I know things are turning bad quickly...
I don't know what to do.
:confused::confused::confused::confused:
Please speak to a counsellor Angelfriend, even though you are not under weight, you still have an illness taking back over.
Please do this, your eating disorder is rearing it's head more and more, 4 weeks of starving is not healthy.
angelfriend87
27-12-2008, 18:52
I see my psychiatrist on Tuesday but I can't tell her. I can't.
Long story short is there is a current court case regarding care of my daughter and my psychiatrist is on call for reports regulary and I won't give her anything to say about me that could make things worse.
I don't know.
I do know I should tell but I can't.
I guess that is why i wrote on here. To vent. To hope my magic fairy sees and changes things. I don't know.....
Wow, that is horrible Angelfriend. You are desperately needing help and they are using this against you :no: Wrong Wrong Wrong :mad:
Do you have any close family/friends to suport you through this?
angelfriend87
27-12-2008, 19:46
:( I replied and it froze. Stupid computers....
I have my Mum. She'd be so dissapointed though.
I only have one close friend here, she is a Bubhubber as well. It wouldn't be fair to taint our friendship with this. :no:
I'm not sure.
I'm about to call Kids helpline to see if they can help at all, as I am 21 and I think I can still call...no idea.
Other than that, I have a brick wall in my room? lol
I shouldn't laugh....:no:
I appreciate your replies tonight! :hugs: Thankyou. :flowerz:
i overcame anorexia by realising why i starved myself.
the reason i did that was because i felt, in this chaotic world, it was the ONLY thing i could control.
it was all about control for me. by starving myself i felt a bit more empowered.
i realised that nothing can truely be controlled and when you try to control something it often ends up controlling you.

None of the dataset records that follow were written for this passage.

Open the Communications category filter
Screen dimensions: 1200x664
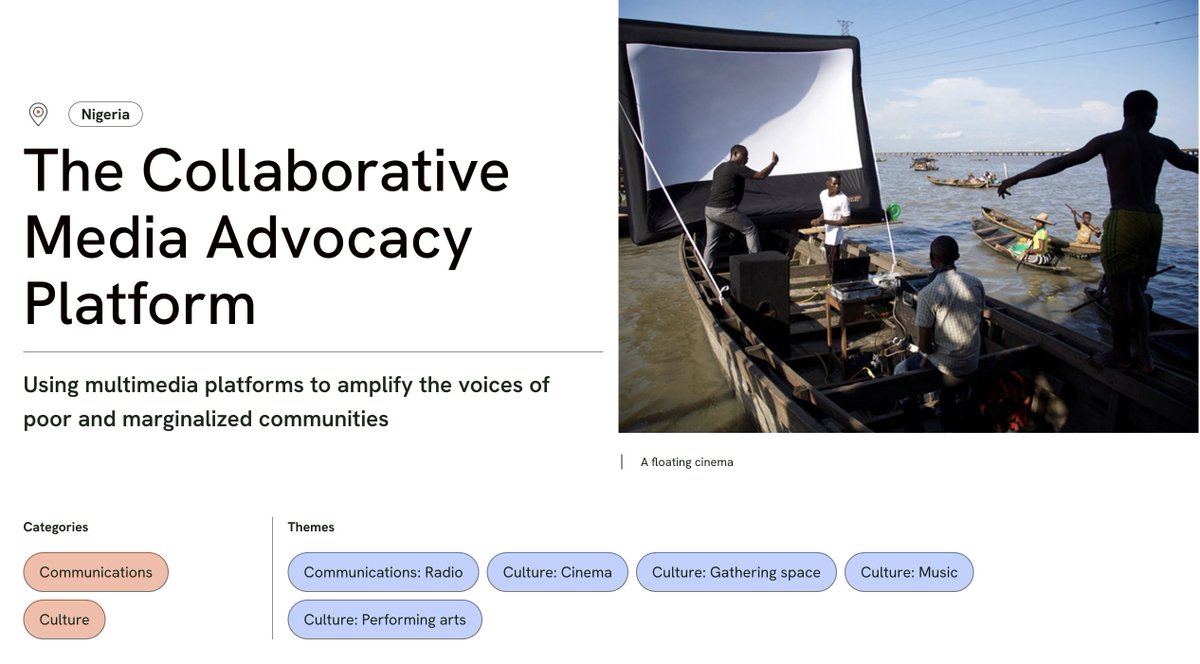point(95,572)
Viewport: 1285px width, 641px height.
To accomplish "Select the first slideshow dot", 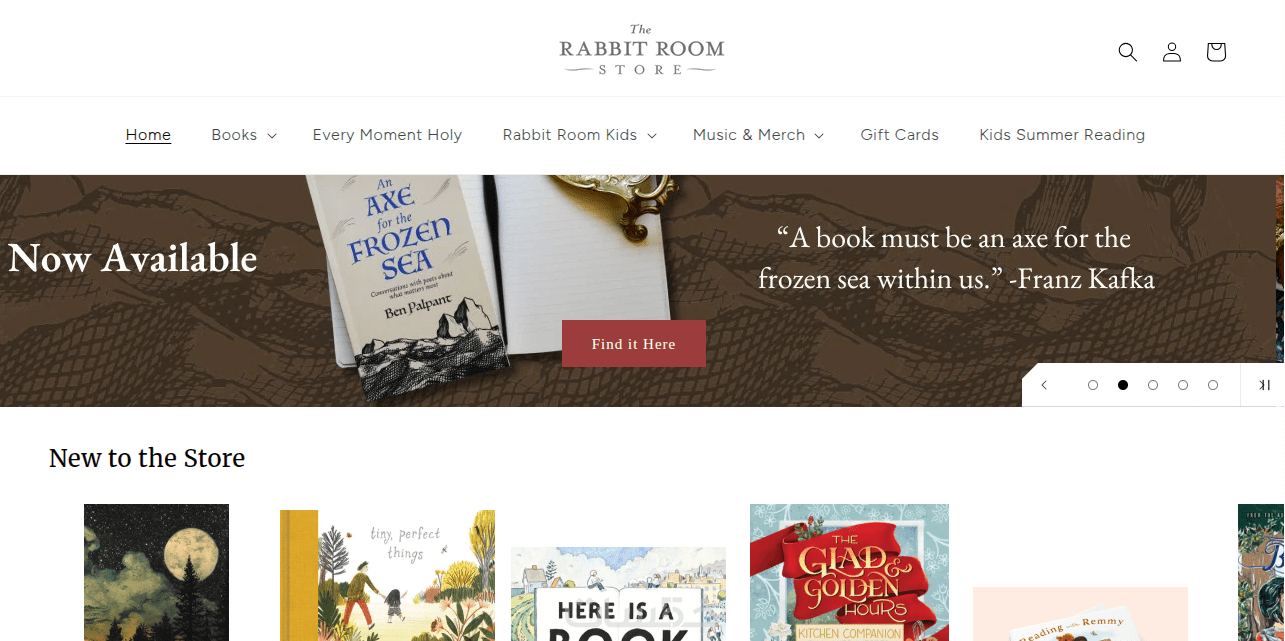I will click(1093, 385).
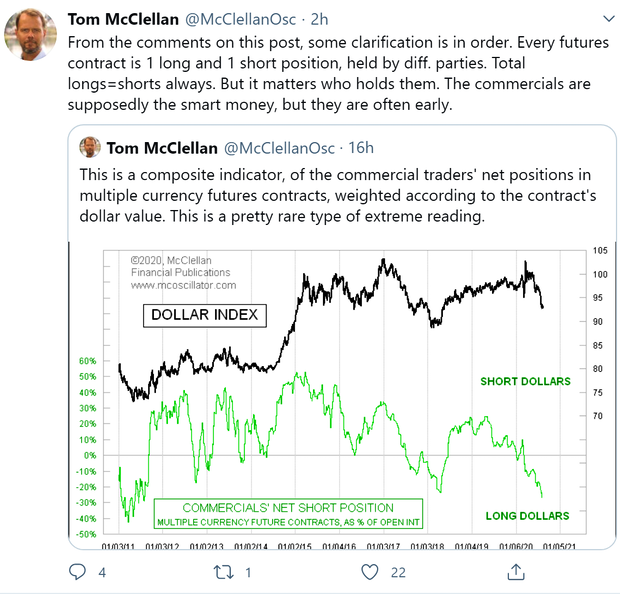
Task: Visit @McClellanOsc handle on main tweet
Action: pos(240,19)
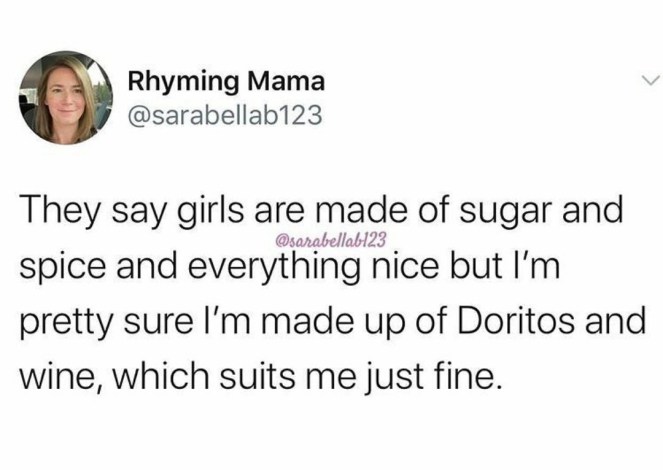Screen dimensions: 663x470
Task: Click the word "wine" in tweet
Action: coord(46,380)
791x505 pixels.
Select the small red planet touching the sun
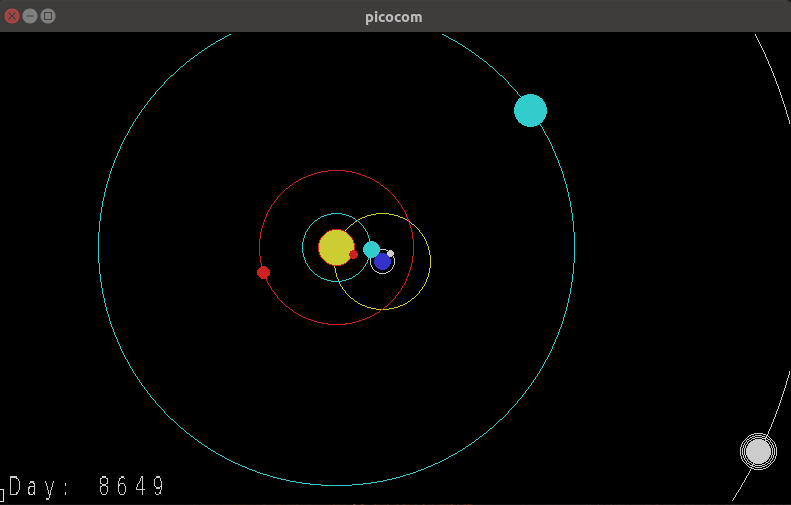[x=353, y=255]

being a spiritual person i prayed and i often repeated the serenity prayer.
it helped me overcome it.
:hugs:
Angelfriend, How are you going? You havent posted for awhile - have been following your story, I can really feel for you as i have stuggled with an eating disorder for many many years.

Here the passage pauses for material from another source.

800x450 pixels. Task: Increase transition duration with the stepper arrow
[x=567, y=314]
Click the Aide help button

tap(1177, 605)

Hope you are fighting strong...
Langgymummy
19-03-2009, 13:21
I have fought with eating disorders since the age of 14. I cant believe the hospital is telling you to lose weight :no: I think you should ask them to hook you up with a dietician so you guys can work out meal plans etc. You still have that element of control over what your putting into your body but in a healthy way iykwim.
I've found the best thing I ever did was to ban bathroom scales from my house. If I cant weigh myself I dont worry as much.. It's weird.
Ditto!
I have suffered in and out of an eating disorders and depression since I was 12, now I'm 26 and I feel like I'm back a square 1, I have 3 beautiful boys but I just seem to get a grip on my weight. I though out the scales last week and my Dh cracked it "They were $50 scales" he dosn't understand though! I weigh now 45Kgs and an soo scraed that its going to get lower. I feel like im at this point where I feel constently blue and can't cope with anything, even the thought of getting out of my PJ's stress me out not to mention playing with my kids I would rather sit in another room and sit with them.
If anyone has any ideas that could help make life eaiser I would love to hear them!